Anton Zischka: Welt in Angst und Hoffnung. C. Bertelsmann Verlag, Gütersloh. 286 S., 43 Photos. 6,85 DM.

Von seiner fünften Weltreise kehrte der vielgelesene österreichische Journalist mit „Frontberichten der Gegenwart“ zurück, bei denen man schon nach den ersten Seiten spürt, daß sie zu dem Besten gehören, was heutzutage an aktuellen Reiseberichten gedruckt wird. Obgleich ihn seine Route von Kanada über die USA und Mexiko nach Asien und von dort über Rußland und Finnland wieder nach Westeuropa führte, beschäftigt sich doch die Hälfte seiner konzis und vital geschriebenen Reportagen mit asiatischen Problemen, die uns nach der Konferenz von Bandung nicht viel weniger auf den Nägeln brennen als den mehr als tausend Millionen im Fernen Osten. Mit seinen lapidaren Essays überzeugt Zischka auch den politisch Desinteressierten davon, daß „unsere Welt längst zu einem einzigen Riesensystem kommunizierender Röhren geworden ist, und nichts irgendwo geschehen oder gedacht werden kann, was sich nicht früher oder später weltweit auswirkt und uns alle beeinflußt“.

Tibor Mende: Südostasien zwischen zwei Welten. Übertragen von Walter Theimer. Europäische Verlagsanstalt, Frankfurt/Main. 412 S., 7 Photos. 16,80 DM.

Nüchterner, vorwiegend mit den Augen des geschulten Soziologen gesehen, doch genauso aufrüttelnd ist das Buch des Franzosen Tibor Mende, der das Geschick Indonesiens, Birmas und Pakistans – in den Vordergrund seiner anschaulichen, durch persönliche Erlebnisse aufgelockerten Analysen stellt. Auch ihn beherrscht die Vorstellung, daß von nun an in Asien die Geschichte unserer Zeit geschrieben wird. Ob die Völker Südostasiens die Kunst einer stabilen, geordneten Regierung lernen oder durch ständige Unruhen das Eindringen neuer Herrschaftsformen, die diesmal nicht abendländisch sein werden, ebnen, das wird – so meint Mende – für die Zukunft der Welt wichtiger sein als all die Fragen, die den Westen bewegen.

Arthur Keppel-Jones: Südafrika. Übertragen von Isolde Anger. Safari-Verlag, Berlin. 297 S., 66 Fotos. 12,50 DM.

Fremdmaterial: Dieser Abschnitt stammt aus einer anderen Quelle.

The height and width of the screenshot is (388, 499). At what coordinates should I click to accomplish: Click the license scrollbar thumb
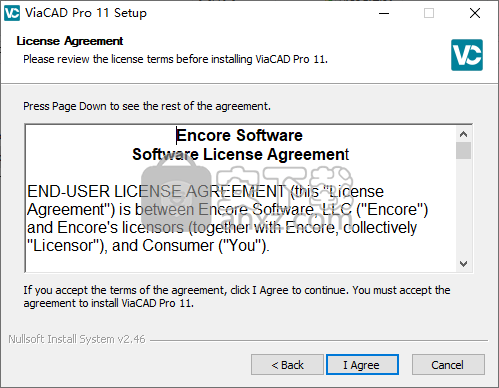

Lediglich einen geschichtlichen Überblick, der sich noch den Vorwurf gefallen lassen muß, recht trocken zu sein, bietet dagegen das Werk des Engländers und Master of Arts, das in der augenfälligen Reihe „Bücher der Welt“ zwischen ungleich gelungeneren Bänden herauskam. Die Entwicklung Südafrikas, von Bartholomäus Diaz, der das Kap der Guten Hoffnung entdeckte, bis zum Ausbruch des zweiten Weltkrieges, wird allerdings sehr fundiert gebracht, doch dafür erhält die entscheidende Zeit vom Regierungsantritt General Smuts’ bis zur Gegenwart nur ganze acht Seiten. Auch vermißt man am Schluß eine zusammenfassende Übersicht, so daß das im Klappentext versprochene Verständnis der brennenden Rassenprobleme nicht leicht fällt.

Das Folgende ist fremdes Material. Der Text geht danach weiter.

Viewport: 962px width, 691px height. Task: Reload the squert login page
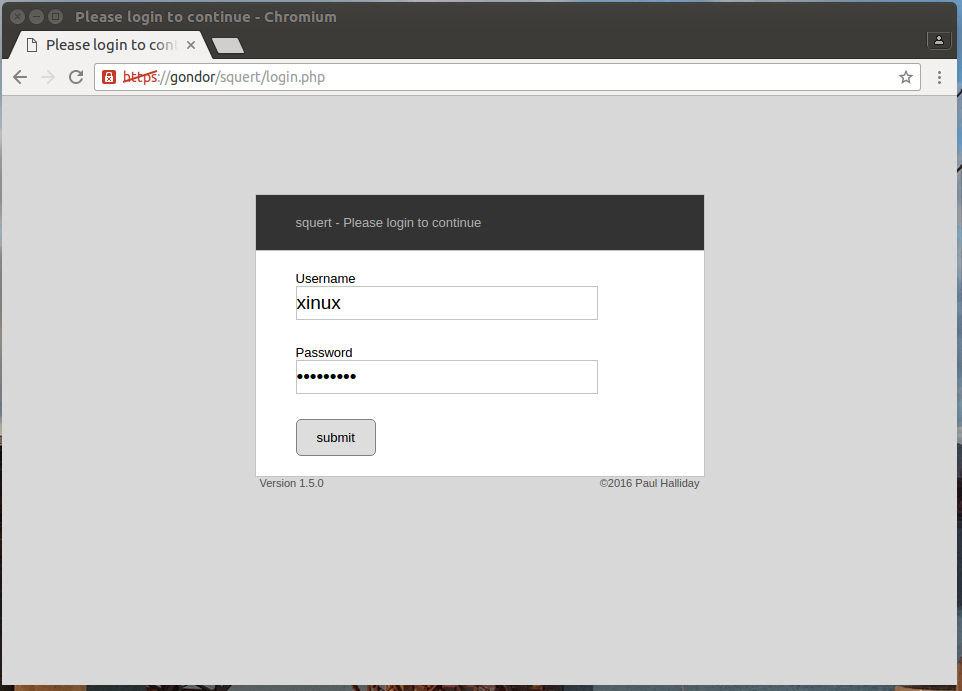click(x=76, y=77)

Hermann Maas: ...und will Rachels Kinder wieder bringen in das Land. Eugen Salzer Verlag, Heilbronn. 220 S., 16 Photos, 9,80 DM.

Was Keppel-Jones’ Buch zu wenig, besitzt Maas’ zu viel: den Charakter des Individuellen, der auch den mit der Materie nicht vertrauten in den Bann schlägt. In einer liebenswürdig-pathetischen Sprache trägt Maas – obwohl evangelischer Pfarrer, überzeugter Zionist – seine Eindrücke vom Israel der Kibbuzim und schwelenden Grenzkonflikte vor. Maas, der während des Dritten Reiches viele Juden vor der Verfolgung rettete und als erster Deutscher nach dem Kriege eine Einladung zum Besuch Israels erhielt, wird von jüdischer Seite die Vollmacht bescheinigt, als einziger Deutscher „unmittelbar aus der Seele Israels zur Seele Israels zu sprechen“. So ist ein Buch entstanden, das durch seine mutige Liebe zum Volke Gottes sympathisch berührt, dem aber gerade das bei diesem Thema angebrachte „Sine ira et studio“ fehlt. g. sp.